Analytical Perspective
The decision is a clear rebuke of ad hoc transfer pricing constructions that fall outside the prescribed methods without strong empirical justification. While the Tax Court sought to craft an equitable middle ground, the Eighth Circuit’s insistence on methodological discipline underscores that judicial discretion cannot substitute for regulatory compliance.
From a policy standpoint, the decision may revitalize CPM’s role in complex cases involving intangibles, contrary to the perception that CPM is too simplistic for high-value IP scenarios. The appellate court’s focus on comparability adjustments also signals that CPM can be viable if economic differences are adequately quantified, rather than dismissed outright.
Practitioners note that this ruling aligns with the IRS’s long-standing preference for CPM, particularly where reliable CUTs are unavailable or intangible contributions are difficult to isolate. In effect, the Eighth Circuit has reaffirmed that simplicity of structure is not a flaw if the result is grounded in data and consistent application.
Why This Matters
The Medtronic decision signals a broader judicial tightening around the use of unspecified or blended methods in transfer pricing. Key takeaways include:
- Courts will expect strict adherence to the “best method” rule, with any departure from specified methods requiring rigorous evidentiary support.
- Hybrid or improvised approaches, though appealing for their flexibility, are now likely to face greater scepticism unless clearly justified by data.
- The decision reinforces that methodological transparency and economic realism must guide all intercompany pricing decisions, particularly in IP-heavy sectors.
For multinational groups with intangible-driven profit centers, especially those in low-tax or incentive jurisdictions, the ruling serves as a reminder that robust factual grounding and methodological consistency remain critical in sustaining their transfer pricing positions.
Next Steps
In light of the Eighth Circuit’s guidance, taxpayers should consider the following actions:
- Revisit Method Selection: Evaluate whether the chosen method truly satisfies the “best method” test under §1.482-1(c), and document why alternatives (including CPM) are less reliable.
- Reassess CPM Application: Test CPM defensibility through careful selection of the tested party, profit level indicators, and comparability adjustments.
- Strengthen Risk Documentation: Provide quantitative analysis of risk allocation, including exposure to product liability or market volatility.
- Analyze Realistic Alternatives: Clearly document whether manufacturing relocation, outsourcing, or alternative licensing models were viable.

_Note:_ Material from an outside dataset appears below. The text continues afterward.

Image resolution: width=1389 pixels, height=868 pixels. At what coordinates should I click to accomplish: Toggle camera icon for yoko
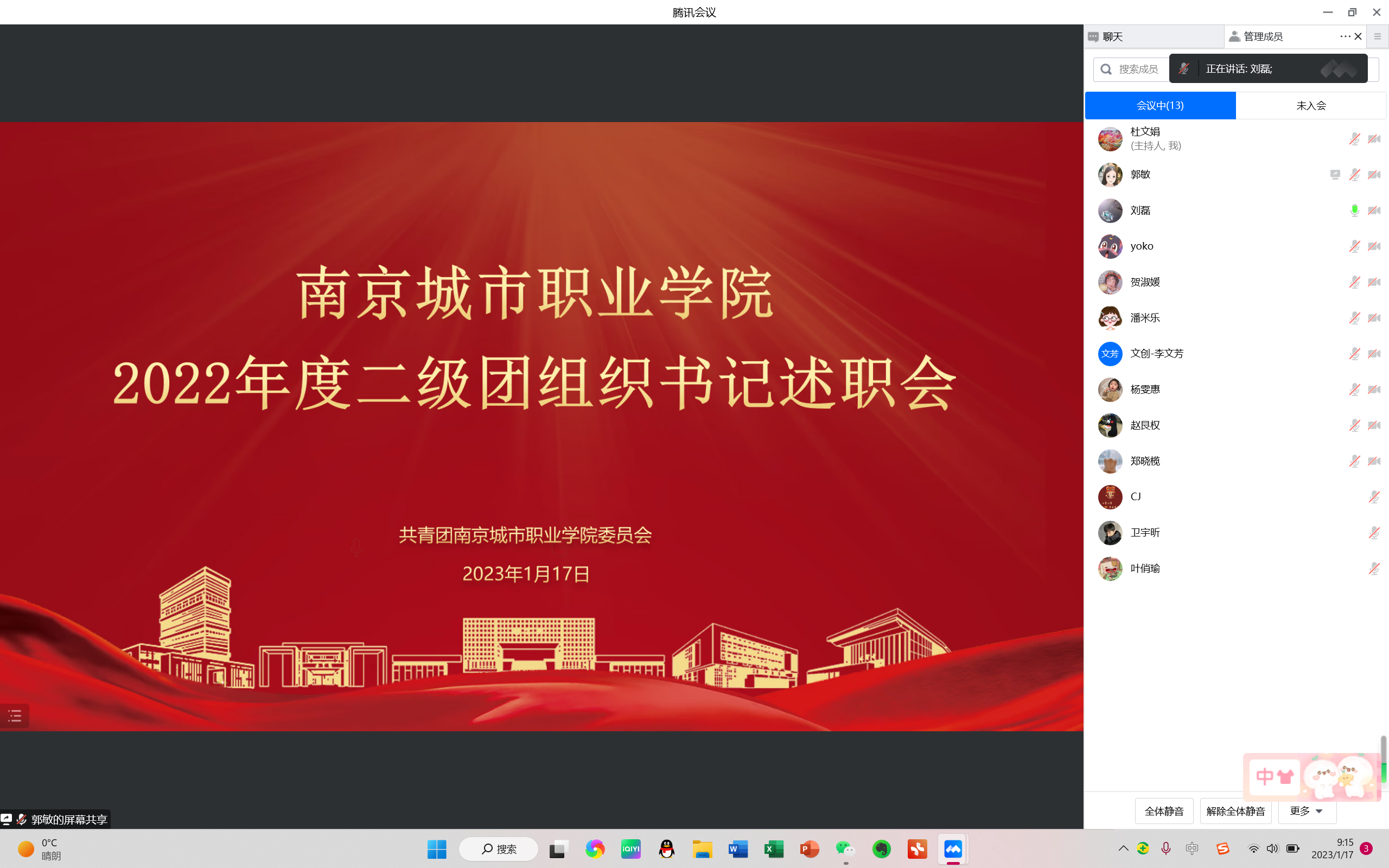(x=1374, y=246)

- Avoid Over-Customized Blends: Any deviation from standard methods should be justified with robust data and explicit reasoning.
Lessons for Practitioners
- Stay Within Recognized Methods: Courts are skeptical of hybrid approaches unless clearly justified.
- CPM Is Valid for IP-Rich Structures: Properly adjusted CPM remains defensible, even with valuable intangibles.
- Document Economic Substance: Show who performs and controls key functions, and who bears risks.
- Substance Over Engineering: Hybrid models fail if not grounded in reproducible, evidence-backed economics.
- Expect IRS Scrutiny: Post-Medtronic, CPM audits may intensify for royalty arrangements involving low-tax affiliates.
Outlook
As the case returns to the Tax Court, the next phase of Medtronic promises to be a landmark moment for defining the contours of method selection in U.S. transfer pricing. The forthcoming decision will likely serve as a reference point for future disputes involving royalty arrangements and intangibles, not only in the U.S. but also in OECD-aligned jurisdictions that mirror the U.S. “best method” philosophy.
The Eighth Circuit’s message is unmistakable: transfer pricing is not an art of compromise; it is a discipline grounded in comparability, method, and evidence.